I was wondering if there’s any legal obligation for them to keep me in the apartment seeing as I rented it in advance until July, or do I have no rights in this situation ? Moving my couch, desk and four suitcases of stuff would be a total pain.
Thanks in advance for reading.
7 comments
You will only be bound by the T&C of Airbnb, and not any tenancy legal system in Japan. You should check your booking conditions and the Airbnb policy to answer your question(s) for this.
What does Airbnb customer service have to say?
You prepaid through July? Even if they can kick you out, a refund is in order.

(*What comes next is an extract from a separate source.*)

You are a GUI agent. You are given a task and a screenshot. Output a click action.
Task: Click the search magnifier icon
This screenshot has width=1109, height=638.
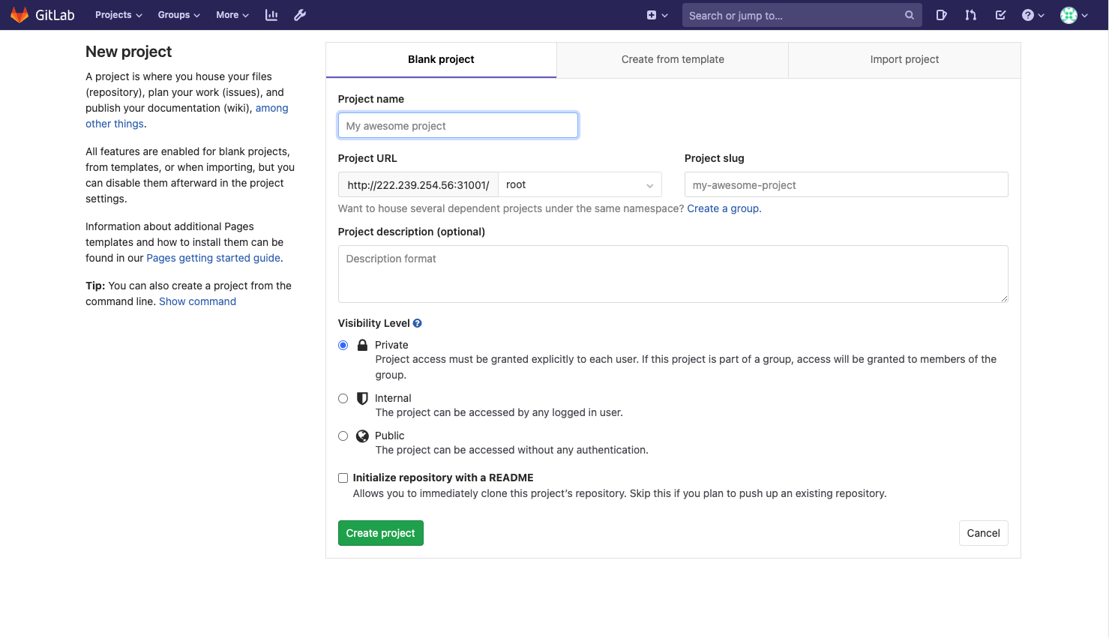pos(909,15)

An Airbnb booking is probably not on the same legal standing as a rental contract, and you are on the mercy of the website and the property host. They probably want to keep it a short-term rental. I’d suggest looking for actual long accommodations with a contract that can give you rights as a renter, or, if you insist on using airbnb, communicate thoroughly with the hosts about your intention to stay long term to make sure there’s no misunderstanding.

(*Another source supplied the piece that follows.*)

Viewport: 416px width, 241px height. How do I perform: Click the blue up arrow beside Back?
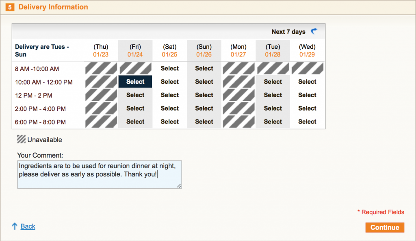(x=15, y=226)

If you are staying in the one Airbnb, maximum they can operate is 180 days in a year in Japan (approx 6 months). Perhaps they just realized this and want follow the rules?
>I’m renting an Airbnb long term in Tokyo (6 months to a year)

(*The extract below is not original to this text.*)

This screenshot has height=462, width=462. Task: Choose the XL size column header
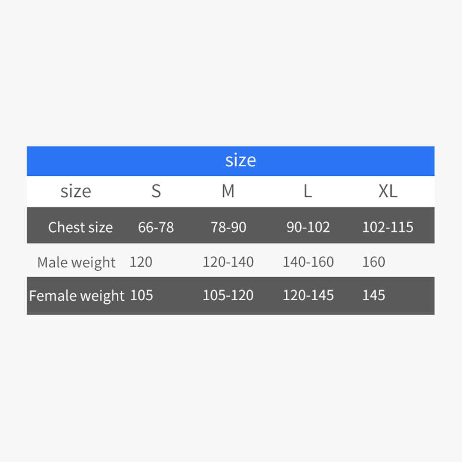tap(388, 191)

By law, the longest possible rental for an Airbnb in Japan is 180 days per year (counting from April 1st iirc). It’s quite strange that you were able to go with a “long term”, and if that’s what hit you, well, not much that can be done.
AirBnBs are not rental properties so You’re not a tenant so you’re not protected by the ‘Act of land and building leases’
Instead it’s overseen by the “Minpaku law” (private lodging business act).
Which by law The owner can only offer the property as a business for 180 days a year. Likely they have just realized this.. or been forced to follow the law, and want to maximize their profits by either renting out the property as an actual rental property, or they won’t to maximize AirBNB returns with More short stay guests, especially now tourists can come back to Japan. because long term guests like you tend to get a better deal the longer you stay.
Ultimately, you don’t have much rights to protect you from eviction because in reality, on paper you’re not actually being evicted and would have to commute with the host/AirBNB
Airbnb is a rental property and the laws of Japan for rental properties apply regardless whether it’s Airbnb or something else.
> Eviction from a rented apartment may occur before the end of the contract period.
If the lessor refuses to renew the contract with the lessee or wants to cancel the contract mid-term, the eviction is not permitted without justifiable reason.